Thursday, June 30, 2011

How Do You Help Your Struggling Readers?

In the past two weeks, I've posted a few things about how I help my struggling readers.  I had lots of questions about how I changed my schedule to try to maximize "just right" reading time for my students throughout the day.  If you click on the image below, you can view a sample of my schedule.  My schedule looks different each day of the week and this is just an overview of one day. It's not perfect, but I'm a lot closer to my 90 minute goal than I was a few years ago.

I display the schedule in a pocket chart in my room for students to refer to throughout the day.  The words I use in my scheduling chart are available at my Tpt store.

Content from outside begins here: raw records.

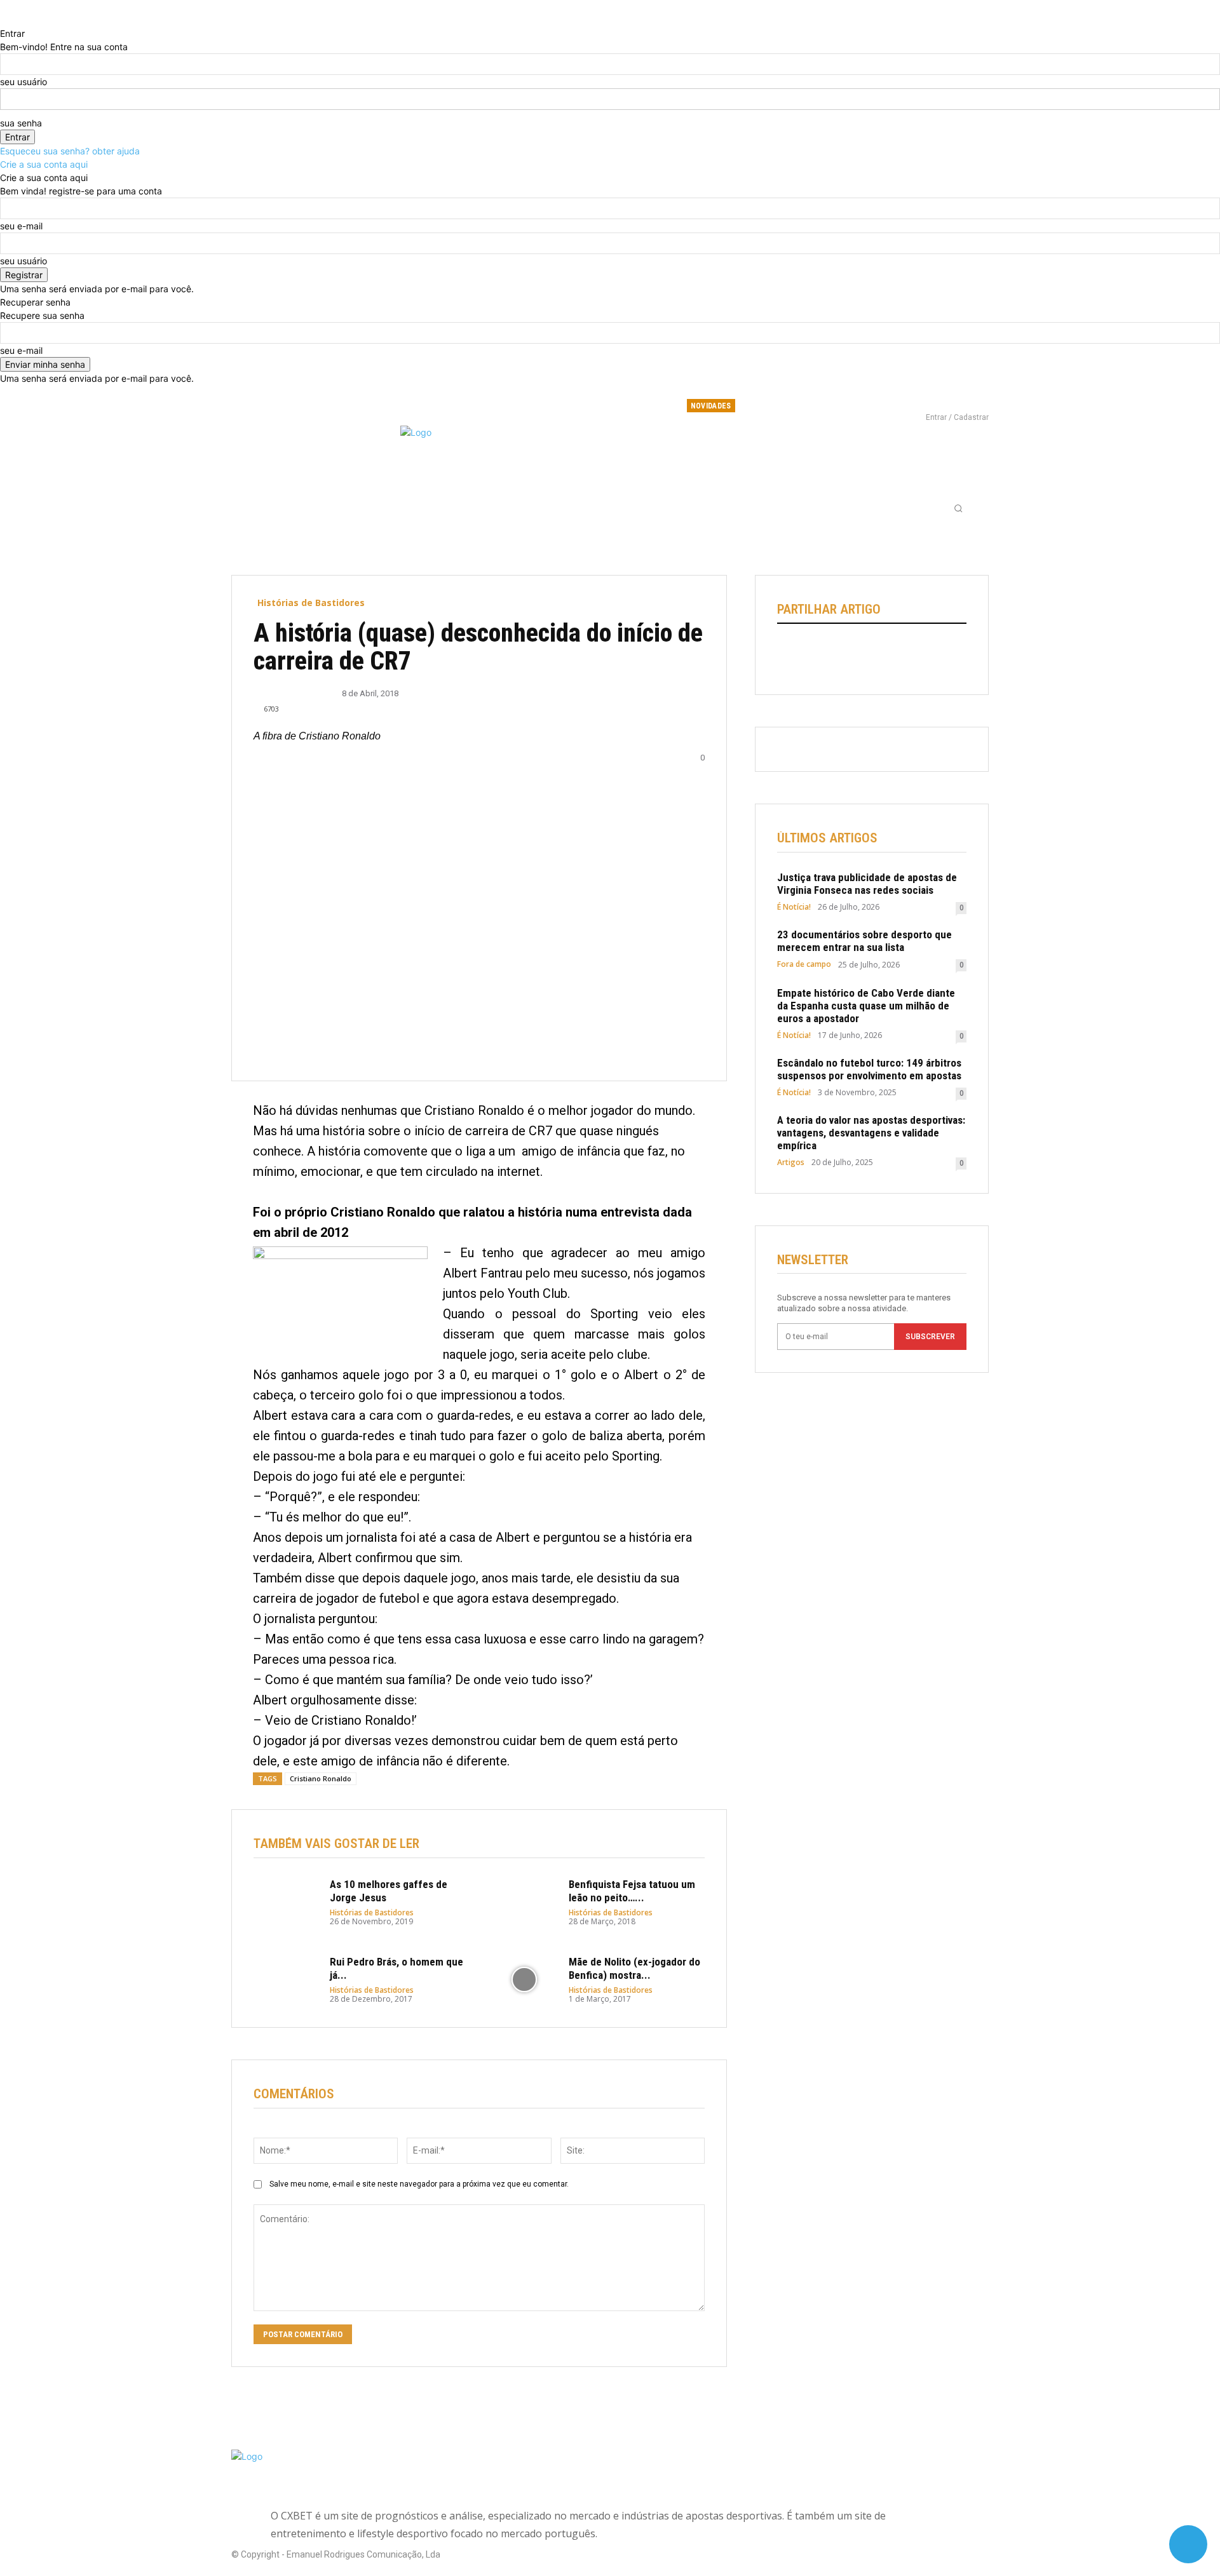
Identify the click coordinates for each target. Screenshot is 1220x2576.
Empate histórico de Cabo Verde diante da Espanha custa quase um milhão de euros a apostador (866, 1006)
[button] (958, 508)
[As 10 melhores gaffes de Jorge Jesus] (285, 1902)
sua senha (21, 123)
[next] (843, 405)
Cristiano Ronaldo (320, 1778)
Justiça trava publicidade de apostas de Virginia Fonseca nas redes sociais (867, 883)
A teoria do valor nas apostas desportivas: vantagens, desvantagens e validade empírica (871, 1133)
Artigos (790, 1162)
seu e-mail (21, 225)
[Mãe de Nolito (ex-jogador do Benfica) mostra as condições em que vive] (524, 1979)
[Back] (3, 20)
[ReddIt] (848, 655)
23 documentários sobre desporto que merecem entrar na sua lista (864, 941)
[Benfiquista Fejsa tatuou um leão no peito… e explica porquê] (524, 1902)
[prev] (835, 405)
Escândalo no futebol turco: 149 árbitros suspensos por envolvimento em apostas (869, 1069)
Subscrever (930, 1336)
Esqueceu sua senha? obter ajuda (70, 150)
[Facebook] (912, 399)
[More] (965, 655)
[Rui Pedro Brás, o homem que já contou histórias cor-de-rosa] (285, 1979)
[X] (954, 399)
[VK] (936, 655)
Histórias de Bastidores (311, 603)
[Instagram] (933, 399)
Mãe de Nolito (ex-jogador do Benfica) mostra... (634, 1968)
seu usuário (23, 81)
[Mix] (906, 655)
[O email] (877, 655)
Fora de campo (804, 964)
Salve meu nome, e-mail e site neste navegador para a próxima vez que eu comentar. (419, 2184)
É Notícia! (794, 907)
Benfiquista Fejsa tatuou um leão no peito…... (632, 1890)
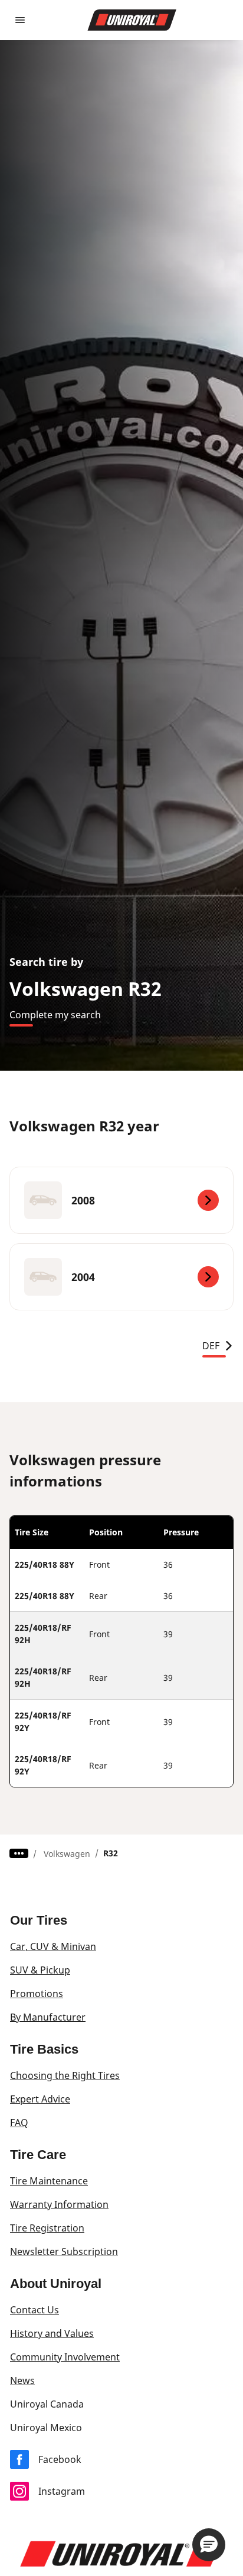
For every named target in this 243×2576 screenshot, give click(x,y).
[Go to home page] (132, 20)
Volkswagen (67, 1853)
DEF (210, 1345)
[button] (208, 2544)
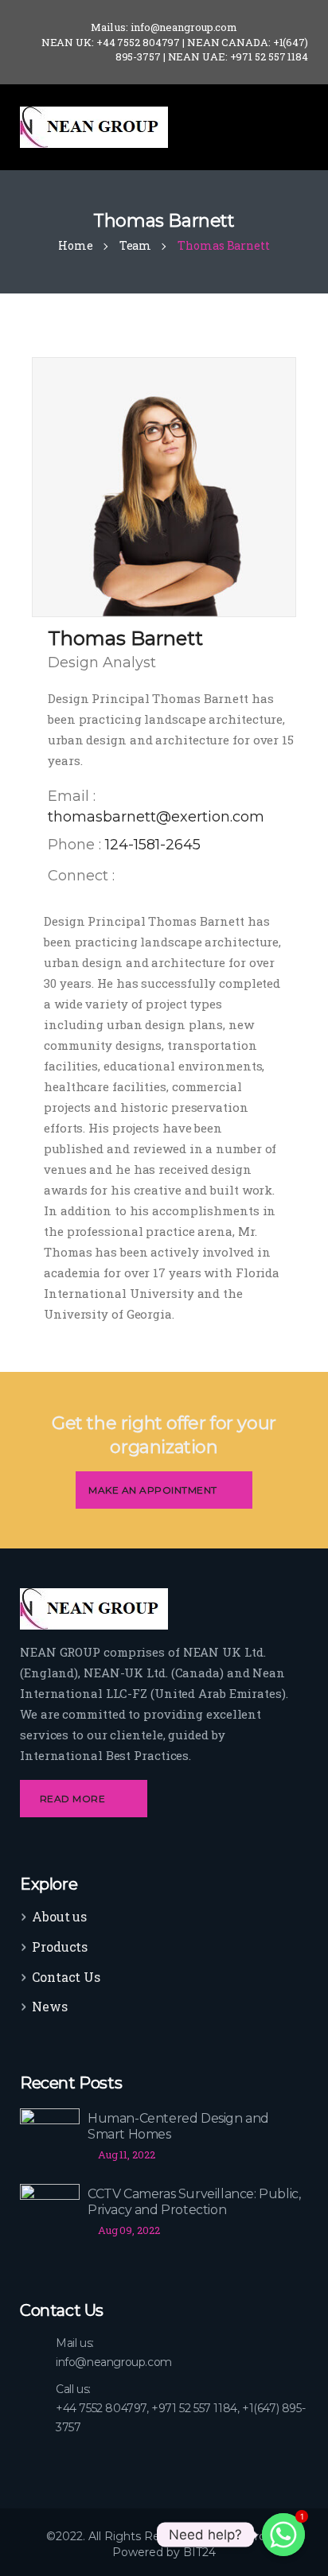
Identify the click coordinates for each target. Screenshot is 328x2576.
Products (60, 1946)
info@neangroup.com (114, 2362)
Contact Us (66, 1976)
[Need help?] (283, 2534)
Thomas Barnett (125, 638)
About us (59, 1916)
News (50, 2006)
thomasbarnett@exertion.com (156, 817)
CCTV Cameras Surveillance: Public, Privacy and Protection (194, 2201)
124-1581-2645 (153, 844)
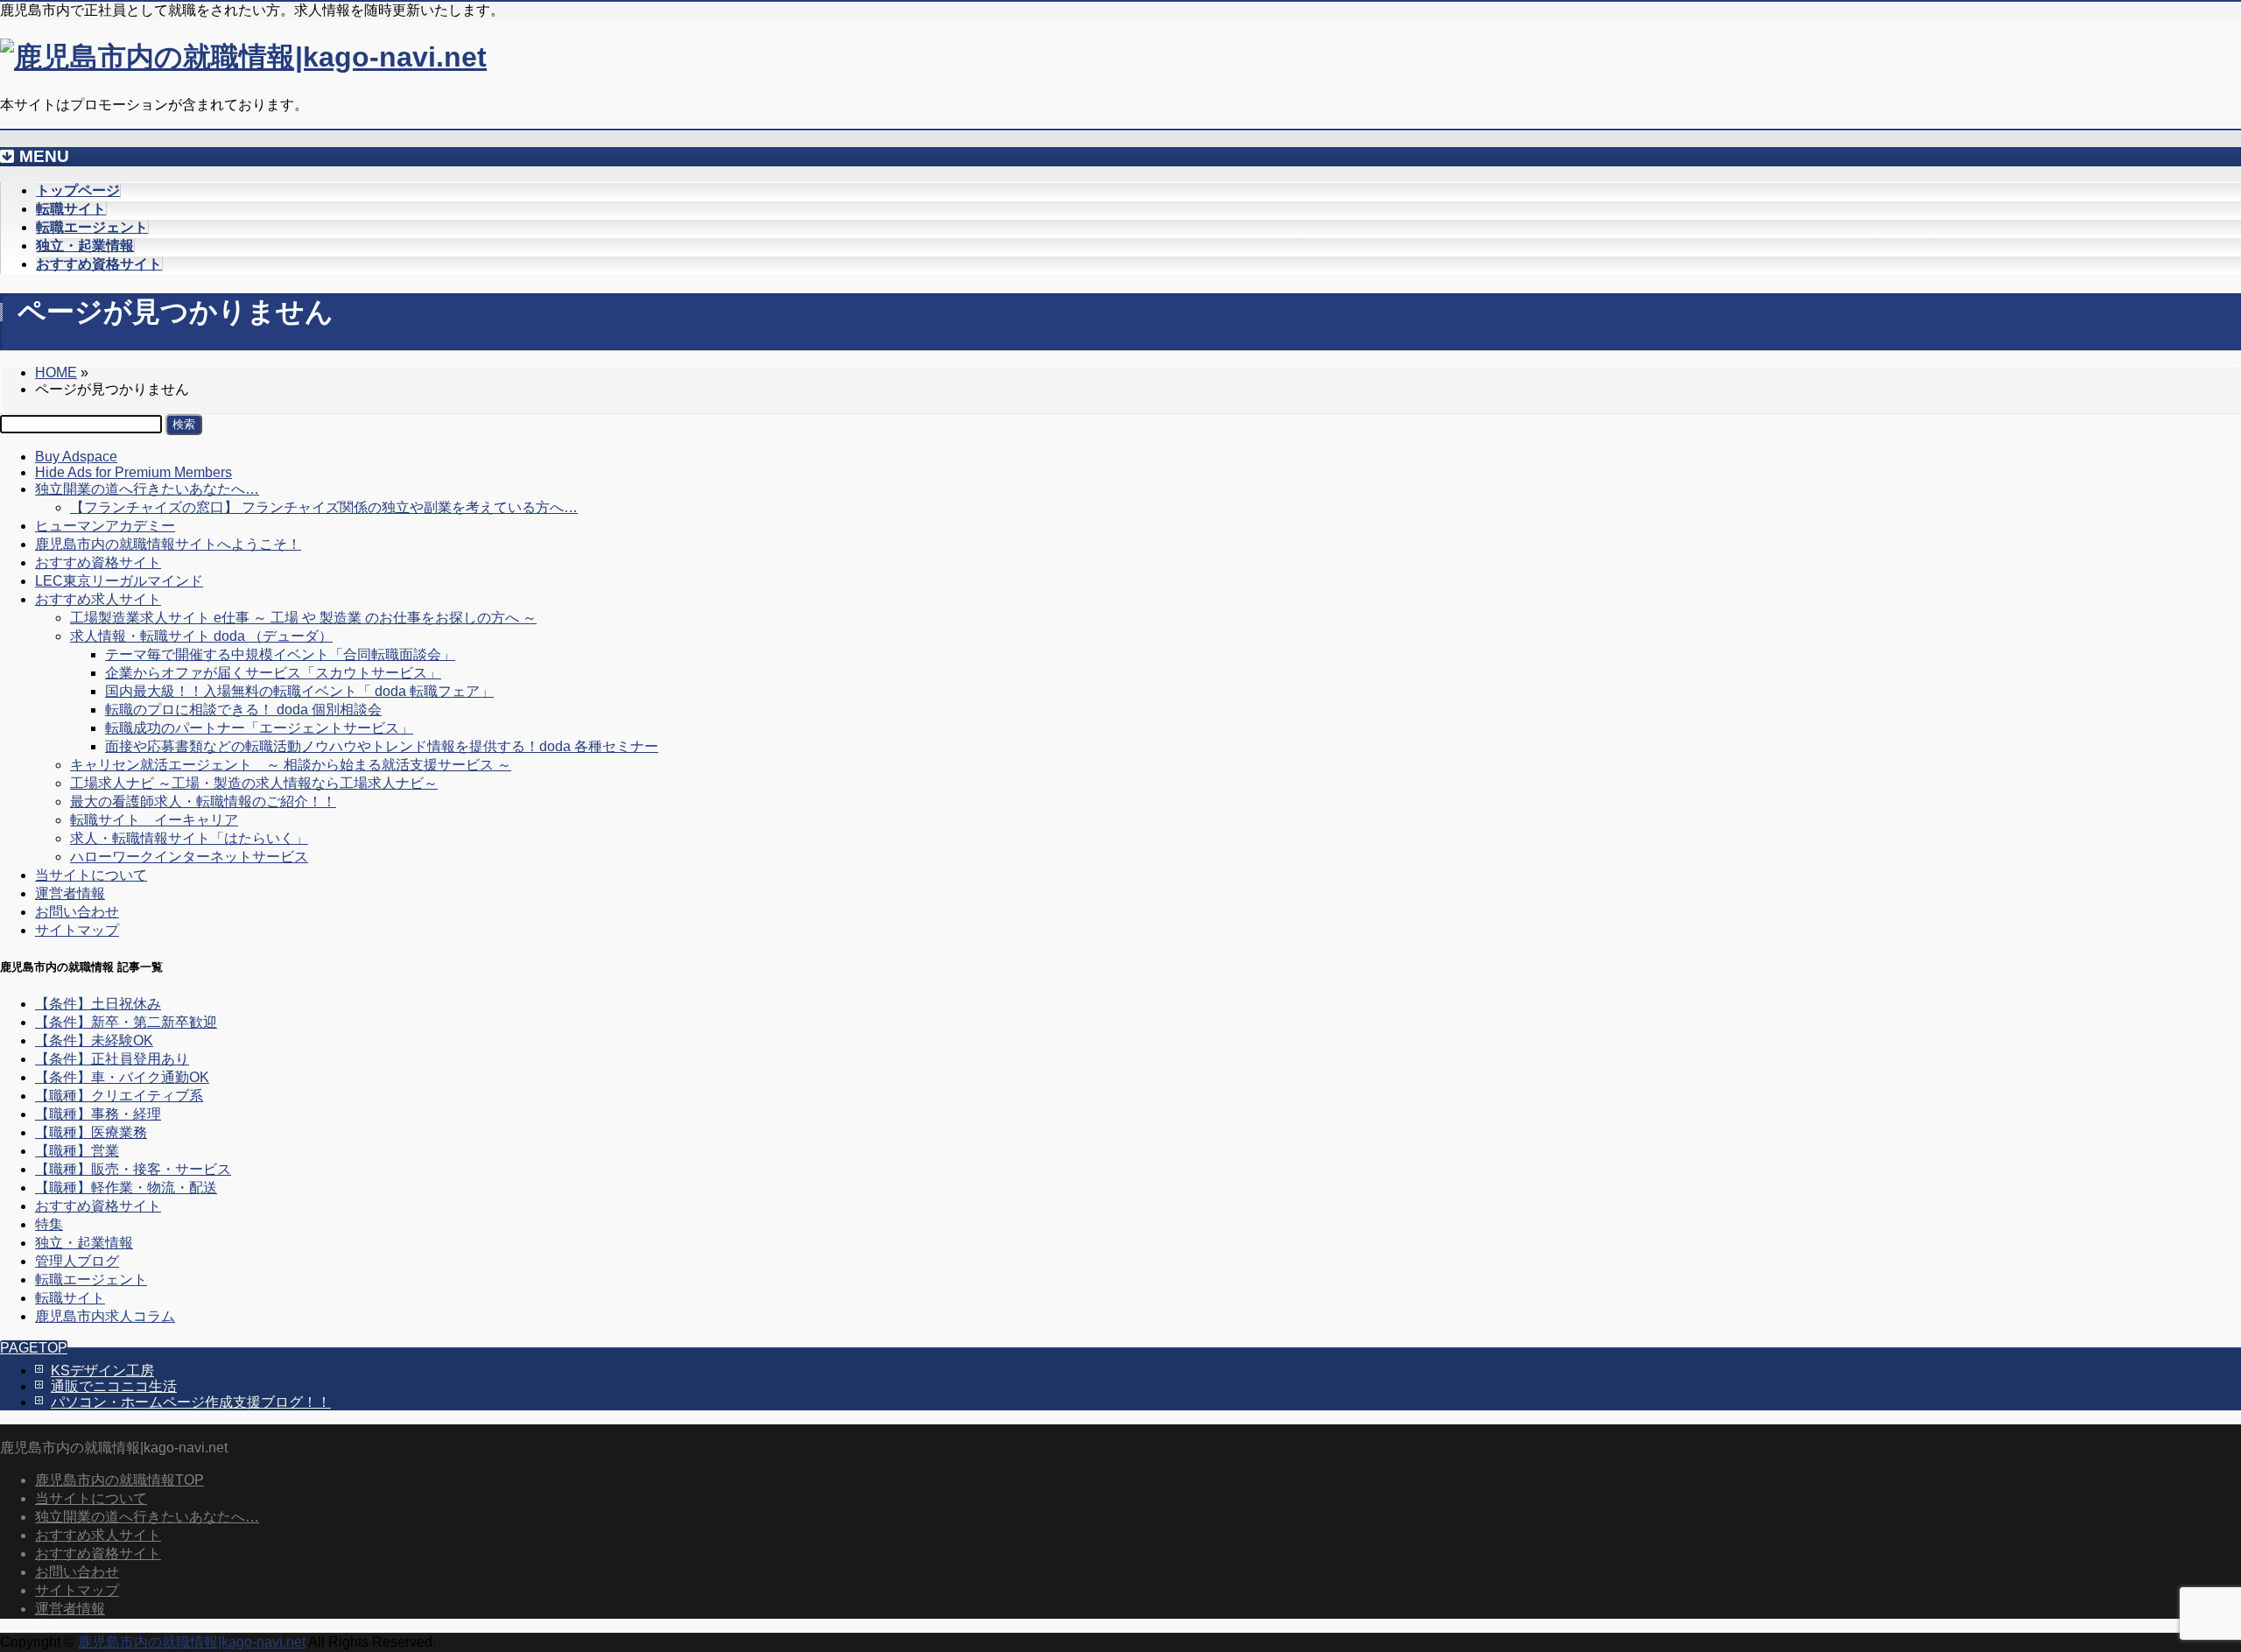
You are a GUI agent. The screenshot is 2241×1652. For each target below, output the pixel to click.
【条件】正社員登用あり (112, 1058)
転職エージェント (91, 1279)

You can find a post about how I assess my struggling readers here.

Here is the post about my tops 5 tips for working with struggling readers.  After this post, I had several emails about how I teach the difference between magic "e" and silent "e".  The image below is the best way I could explain it.

Practicing at the "just right" level is critical for young readers (especially those who struggle). You can find a post about the books I use during my mini-lessons about "just right" books here.

A while ago, I also posted the leveled book lists that I use to help my parents find just right books for the children. You can view that post by clicking here.  You can download the lists and the instructions that I made for using the Scholastic Book Wizard by visiting this post.

I would love to hear about the things other teachers are doing to help their struggling readers.  Please consider linking up to share your ideas!

This linky party is being added to TBA's ultimate linky party!  Visit TBA to check out other teaching related linky parties by clicking on the image below.


  1. Kimberly,
    Thank you for sharing your sample schedule and also for the magic e and silent e posters. These will help my little ones with those words that break the rules (some, come, have, etc.) I like your explanation better. :)

  2. I love the Magic E/Silent E sign. I'm definitely going to use that in small group/whole group instruction for the new school year. Thanks for sharing!


  3. I am a Special Ed teacher - so always looking for new reading ideas, interventions and innovations. I am thrilled to have found you and look forward to connecting with you in the blogosphere.
    I am now a follower thorugh RSS feeeds.

  4. If you will look back a few days in my blog ( Sophie and Sadie's Scholarly Site-, I mentioned Lori Ozckus and her work with younger children in using hand signals and metacognition strategies to help comprehension. Her work along with Tanny MacGregor has really blown me away. My intermediate kids who still struggled responded well when I used their approaches in my reading classes. Right now I teach 4th grade social studies with our special ed teachers "pushing in," but we are still very literacy-based. I'm always looking for ways to include movement and manipulating objects or props to help in teaching.It just seems natural to me that if there is a way to make a connection to reading using those same movement and brain-based strategies, it will make learning less abstract, and kids will catch on much faster.